El día de mañana

Decía Enrique Bunbury, recordando su adolescencia: “El día de mañana parecía una amenaza. Ahorra un poco, no gastes tanto, resérvate para un por si acaso. Y llegaba el día de mañana y seguías escuchando la misma cantinela.”

Yo no viví esa experiencia, más bien todo lo contrario. El futuro se me representaba como algo maravilloso. Estando rodeada de padres, abuelos, amigos de la familia, que habían vivido los terrores de una guerra y el miedo al mañana, se empeñaron en convencernos de que el futuro era esperanza, que todo lo podíamos lograr si nos esforzábamos.

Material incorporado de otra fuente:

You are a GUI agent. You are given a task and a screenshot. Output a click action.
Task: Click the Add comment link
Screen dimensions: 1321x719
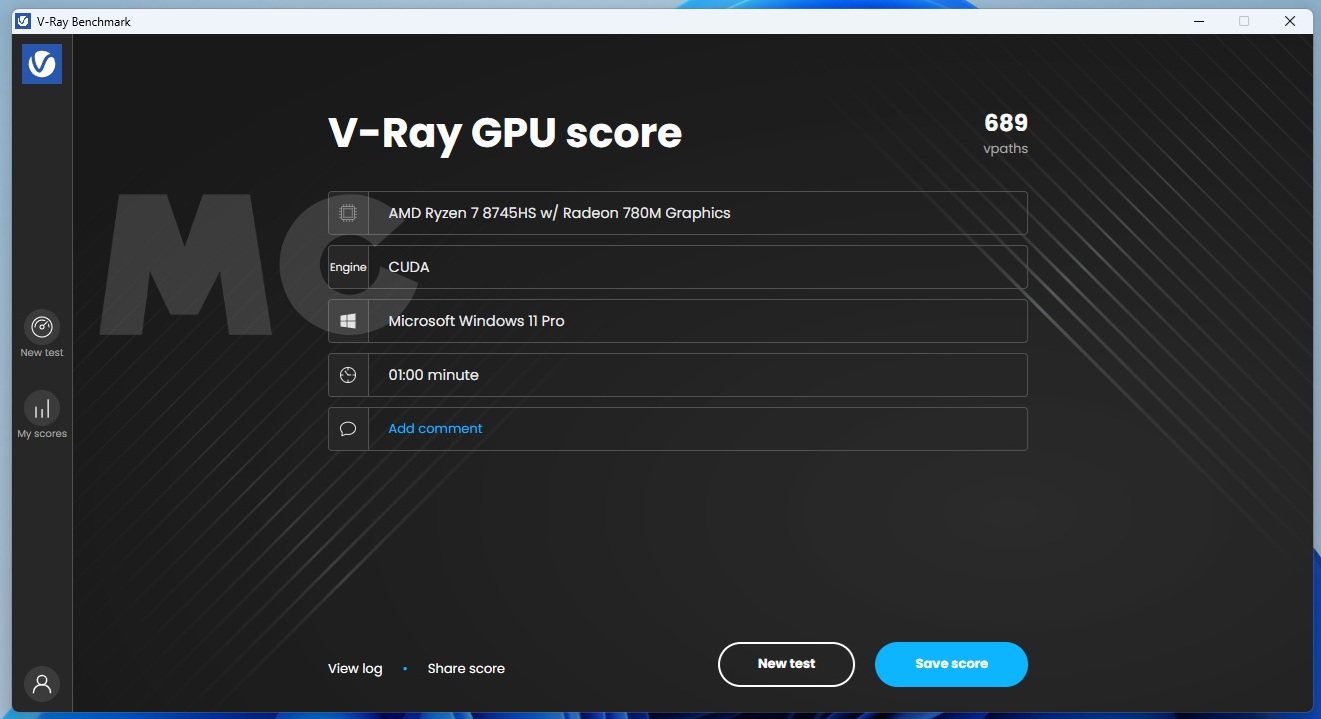[435, 429]
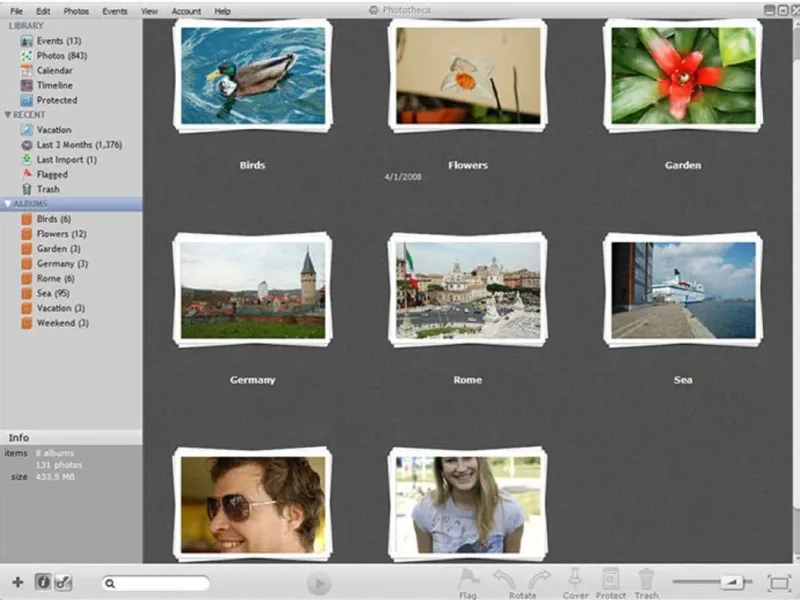The image size is (800, 600).
Task: Collapse the RECENT section triangle
Action: [8, 115]
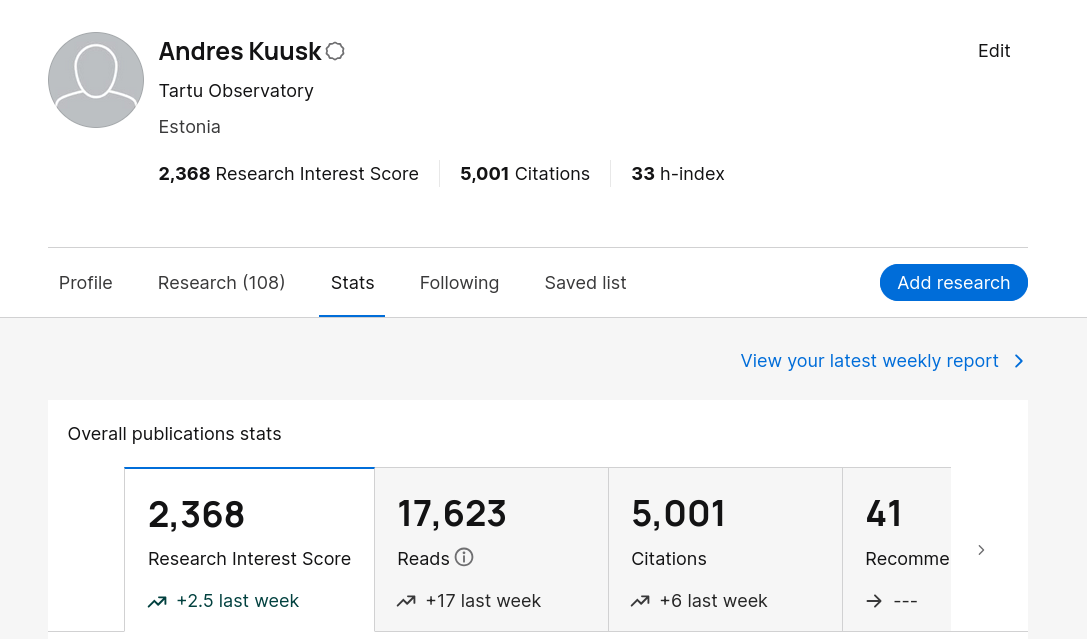Click the profile avatar placeholder image

coord(96,80)
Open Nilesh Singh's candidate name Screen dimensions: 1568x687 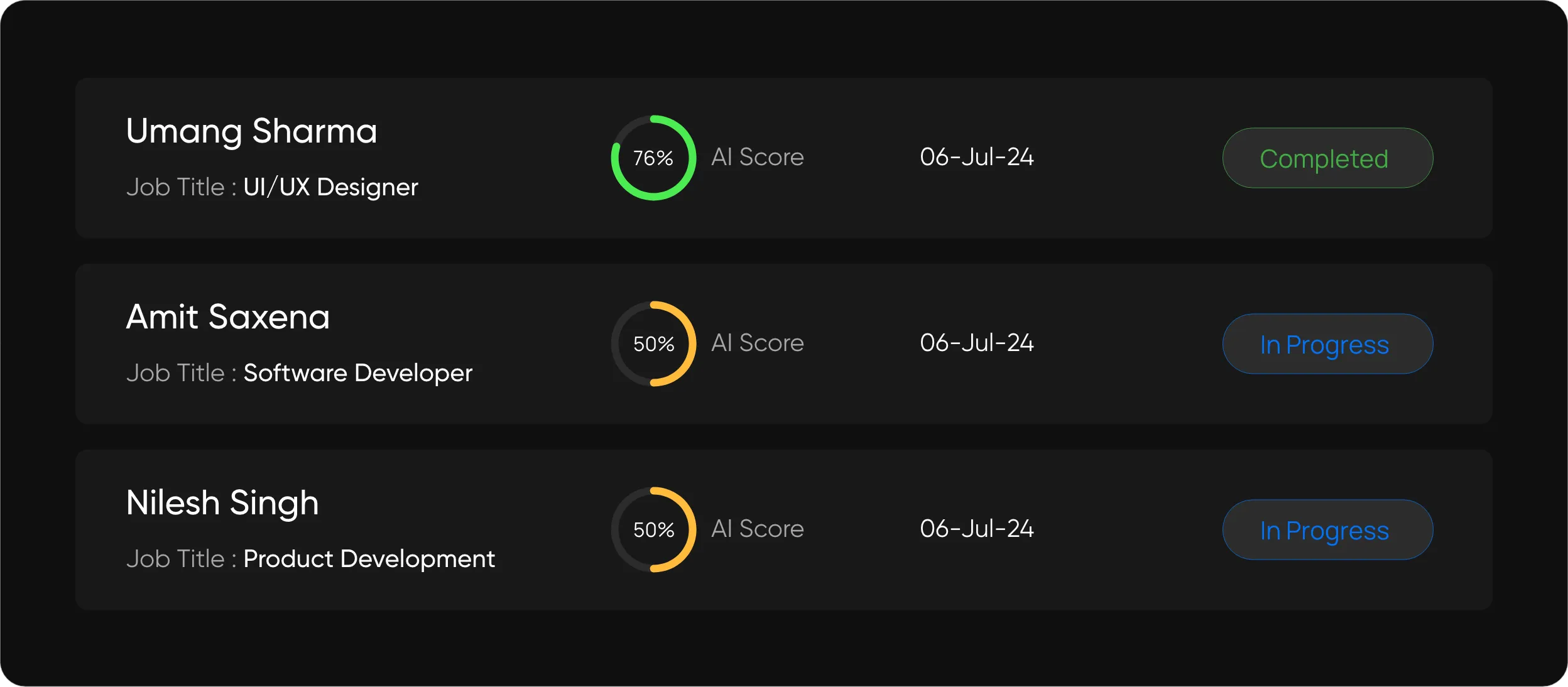pyautogui.click(x=222, y=503)
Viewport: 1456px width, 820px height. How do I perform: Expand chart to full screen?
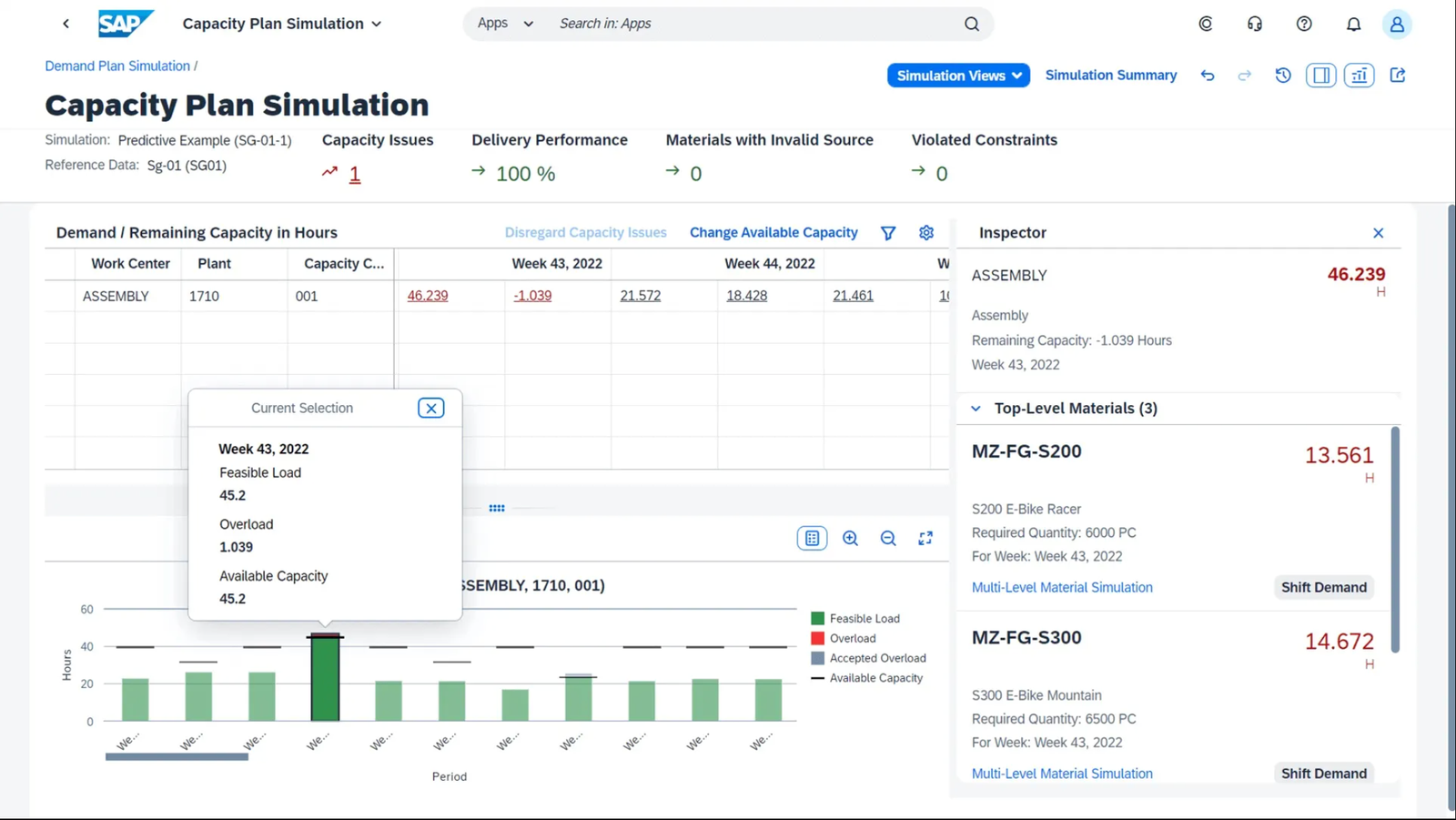(925, 539)
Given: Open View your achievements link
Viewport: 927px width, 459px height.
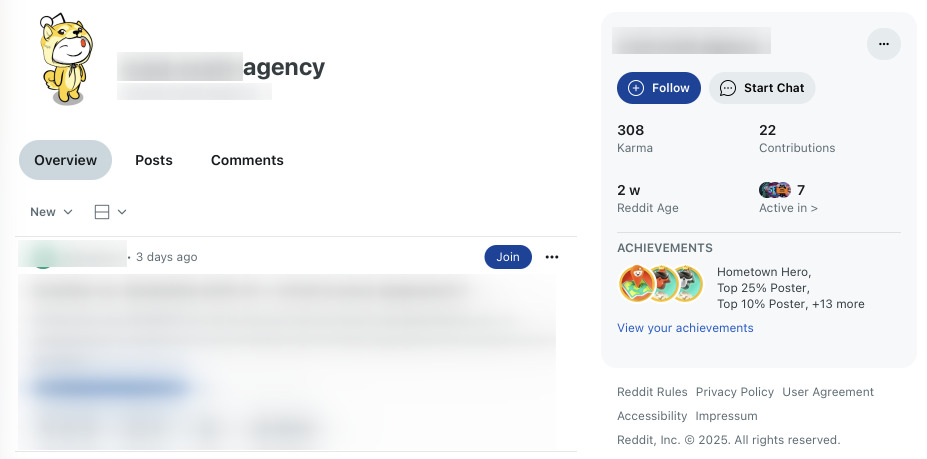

Viendo a mi abuelo Venancio, gran disfrutador, aspirando el humo de su cigarro, sentado en su sillón y leyendo alguno de sus libros, con la sonrisa puesta, ajeno al mundo y sus extravagancias, o riendo a carcajadas con sus amigos, jugando al mus en una mesa del Laurak Bat, no necesitaba palabras para entenderlo.

Tal vez, sólo tal vez, esas y muchas más imágenes me fueron inculcando el maravilloso placer de las pequeñas cosas.

Solíamos pasar los fines de semana en una pequeña casa de González Catán, en el Buenos Aires suburbano. Era la casa de mi abuelo, pasaba allí pequeñas temporadas, al aire libre en libertad y eso quedó muy claro cuando llegamos un sábado y nos encontramos su habitación pintada de techo a suelo al estilo cubista, toda pintada incluyéndose a él mismo, pues él era el pintor y se había manchado al hacer su obra. Colores fuertes jugaban disonancias en extrañas diagonales que te dejaban con la boca abierta. ¡Una locura mareante! Anécdotas de una vida feliz.

Una rama, por más pequeña que sea, interrumpe el paso del caminante. Una invisible célula puede destruir un organismo sano. El recuerdo de un instante de miedo en el pasado, muchas veces hace que la cobardía reaparezca una y mil veces. Una fracción de segundo cambia el mañana.

La vida te da sorpresas, unas buenas otras malas, pero son eso: sorpresas. No quisiera perder la ilusión de pensar en qué me espera en el mañana. ¿Y si te dieran un libro donde está escrita tu vida, ¿lo abrirías? ¿querrías saber algo en especial? ¿cómo termina? Yo no, lo tengo claro. Creo que sólo debemos vivir un día a la vez y disfrutarlo como si fuera el último. Detesto que me cuenten el final de una película o de un libro. Sí, ya sé, se llama spoiler y NO ME GUSTA.

“Ir por la vida sin hacer demasiado ruido. Con cuidado de no tropezar más que lo inevitable, sin miedo a tropezar todo lo necesario. Ir por la vida intentando no dejar demasiadas ramas rotas en el sendero. Que tus huellas sean tan caducas y tan fuertes como los robles. Que tu rastro sea leve; que, tras tu paso, la senda quede limpia. Que a tu sendero no le falten curvas, que no se equivoque tu camino por temor a los repechos, que los atajos jamás escondan excusas. Detente a menudo. Mira a tu alrededor. ¡Disfruta del paseo! No tengas prisa. Todos llegamos. Cuando nos cansamos, llegamos.”   Lo escribió Juan Goñi y refleja exactamente lo que pienso.

“Bihar arte” (Hasta mañana) composición de Kepa Junkera, trikitilari y compositor bilbotarra.

Publicado por BlogTrujaman

Desconfío de aquellos autores, músicos, escritores que, escribiendo ficción, dicen no escribir sobre su propia vida. Al escribir, uno se va enredando en sus propios recuerdos y aparecen entremezclados en la obra. Es muy difícil que todo lo que cuentas le pase sólo a tus personajes. Detalles, pequeños gestos, lugares, contaminan lo que sale de tus manos y no puedes separarte de tus propias experiencias. A mí también me suele pasar. Por eso, en un momento dado, decidí escribir directamente sobre lo pensado y vivido en este planeta, en este viaje. O tal vez, el miedo a desaparecer sin dejar rastro, hizo que me decidiera a abrir la caja de mis recuerdos para contar sin filtro, instantes de un tiempo que no volverá.

2 comentarios sobre “El día de mañana

  1. El día de mañana… Invita a reflexionar, a pensar. Desde luego no hay que tener miedo a equivocarse, como bien dicen de los errores se aprende… Buenas letras reflexivas, de ánimo, incluso de ilusión… Porque no… Un abrazo Marlem, precioso

  2. Hola Nuria.
    Muchas gracias por tus palabras.
    Sí, el mañana es un buen tema para parar un momento y reflexionar. A veces nos escondemos en la rutina diaria para no hacerlo. Pero, como bien dices, de los errores se aprende.
    Me alegro que te haya gustado. Un abrazo. Marlen.